Muscle metaboreflex control of cardiac output and peripheral vasoconstriction exhibit different latencies

Experiments were designed to determine 1) the mechanisms mediating metaboreflex-induced increases in systemic arterial pressure (SAP) in response to total vascular occlusion of hindlimb blood flow e.g., increases in cardiac output (CO) vs. peripheral vasoconstriction and 2) whether the individual mechanisms display differential latencies for the onset of the responses. Responses were observed in seven dogs performing steady-state treadmill exercise of mild and moderate workloads (3.2 km/h at 0% grade and 6.4 km/h at 10% grade). Differential latencies were exhibited among CO, nonischemic vascular conductance (NIVC; conductance to all nonischemic vascular beds), and renal vascular conductance (RVC), with peripheral vasoconstriction significantly preceding metaboreflex-mediated increases in CO. In addition, the latencies for SAP were not different from those for NIVC or RVC at either workload.

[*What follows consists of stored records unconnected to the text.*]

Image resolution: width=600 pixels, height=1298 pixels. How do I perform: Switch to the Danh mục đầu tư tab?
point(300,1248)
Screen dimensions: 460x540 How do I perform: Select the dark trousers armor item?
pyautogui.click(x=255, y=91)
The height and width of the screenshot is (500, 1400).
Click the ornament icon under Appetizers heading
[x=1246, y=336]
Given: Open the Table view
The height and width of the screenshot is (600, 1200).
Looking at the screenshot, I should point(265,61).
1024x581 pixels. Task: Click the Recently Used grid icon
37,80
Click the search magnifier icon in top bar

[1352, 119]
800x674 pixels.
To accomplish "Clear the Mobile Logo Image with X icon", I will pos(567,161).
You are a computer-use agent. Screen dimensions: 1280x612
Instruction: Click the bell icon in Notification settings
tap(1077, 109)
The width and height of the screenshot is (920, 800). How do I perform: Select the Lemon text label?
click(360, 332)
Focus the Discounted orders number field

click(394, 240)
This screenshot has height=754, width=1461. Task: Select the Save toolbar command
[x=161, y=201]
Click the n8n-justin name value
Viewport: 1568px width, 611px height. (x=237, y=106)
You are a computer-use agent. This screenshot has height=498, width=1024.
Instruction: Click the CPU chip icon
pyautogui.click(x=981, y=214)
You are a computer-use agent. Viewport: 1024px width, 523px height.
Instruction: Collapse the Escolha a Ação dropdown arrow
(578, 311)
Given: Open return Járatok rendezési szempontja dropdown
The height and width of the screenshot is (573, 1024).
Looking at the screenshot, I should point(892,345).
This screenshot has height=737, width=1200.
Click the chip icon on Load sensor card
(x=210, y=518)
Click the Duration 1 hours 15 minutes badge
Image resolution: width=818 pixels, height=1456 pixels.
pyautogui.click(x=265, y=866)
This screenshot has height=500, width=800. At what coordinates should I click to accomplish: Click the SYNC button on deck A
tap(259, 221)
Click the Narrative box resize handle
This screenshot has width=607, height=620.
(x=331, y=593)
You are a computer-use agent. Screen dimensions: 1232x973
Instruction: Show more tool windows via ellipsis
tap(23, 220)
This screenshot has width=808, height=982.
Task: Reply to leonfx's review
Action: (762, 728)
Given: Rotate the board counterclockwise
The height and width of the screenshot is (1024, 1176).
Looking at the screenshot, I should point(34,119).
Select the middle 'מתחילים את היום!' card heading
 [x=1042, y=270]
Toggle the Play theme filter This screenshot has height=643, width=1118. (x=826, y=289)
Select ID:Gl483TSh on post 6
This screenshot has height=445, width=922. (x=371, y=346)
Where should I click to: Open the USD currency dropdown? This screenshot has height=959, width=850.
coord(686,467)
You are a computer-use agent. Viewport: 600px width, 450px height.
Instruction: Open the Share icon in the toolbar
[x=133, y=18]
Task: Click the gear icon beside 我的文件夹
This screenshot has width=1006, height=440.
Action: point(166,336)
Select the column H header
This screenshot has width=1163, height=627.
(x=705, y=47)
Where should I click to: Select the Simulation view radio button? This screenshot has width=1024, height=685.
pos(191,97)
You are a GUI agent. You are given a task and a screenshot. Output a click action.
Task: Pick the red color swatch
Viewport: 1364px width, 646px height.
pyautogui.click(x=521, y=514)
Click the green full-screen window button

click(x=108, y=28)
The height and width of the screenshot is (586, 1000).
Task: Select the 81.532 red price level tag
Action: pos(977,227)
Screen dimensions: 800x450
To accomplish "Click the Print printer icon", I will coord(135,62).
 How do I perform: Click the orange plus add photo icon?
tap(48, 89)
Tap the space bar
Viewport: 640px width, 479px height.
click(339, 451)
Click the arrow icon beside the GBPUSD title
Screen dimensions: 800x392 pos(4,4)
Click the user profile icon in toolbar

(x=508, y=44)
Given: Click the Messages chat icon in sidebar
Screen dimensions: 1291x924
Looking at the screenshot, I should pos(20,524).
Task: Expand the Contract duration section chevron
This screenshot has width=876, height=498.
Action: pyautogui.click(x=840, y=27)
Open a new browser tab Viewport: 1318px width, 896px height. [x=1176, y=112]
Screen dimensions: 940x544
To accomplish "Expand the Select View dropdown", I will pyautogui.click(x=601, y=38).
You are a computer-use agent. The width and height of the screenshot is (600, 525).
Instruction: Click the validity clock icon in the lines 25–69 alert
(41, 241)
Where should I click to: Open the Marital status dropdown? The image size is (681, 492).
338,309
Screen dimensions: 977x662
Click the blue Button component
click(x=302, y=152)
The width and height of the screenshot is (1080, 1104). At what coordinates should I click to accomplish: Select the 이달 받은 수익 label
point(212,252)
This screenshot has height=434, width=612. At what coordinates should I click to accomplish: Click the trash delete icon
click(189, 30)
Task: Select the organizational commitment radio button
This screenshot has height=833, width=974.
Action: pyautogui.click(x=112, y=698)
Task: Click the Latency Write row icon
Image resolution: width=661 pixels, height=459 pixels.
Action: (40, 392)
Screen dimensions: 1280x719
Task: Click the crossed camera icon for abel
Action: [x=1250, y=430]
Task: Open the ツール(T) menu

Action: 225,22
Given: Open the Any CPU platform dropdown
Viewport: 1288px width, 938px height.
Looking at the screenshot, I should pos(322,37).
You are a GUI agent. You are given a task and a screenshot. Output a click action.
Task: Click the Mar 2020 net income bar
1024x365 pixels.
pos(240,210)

During the lower workload there were small increases and then subsequent decreases in CO before the metaboreflex-induced increase in CO, which did contribute somewhat to the initial increases in SAP. However, the increases in CO mediated by the metaboreflex occurred significantly later than the initial increases in SAP. Therefore, we conclude that the substantial metaboreflex-mediated pressor responses that occur during the initial phase of total vascular occlusion during mild and moderate exercise are primarily caused by peripheral vasoconstriction.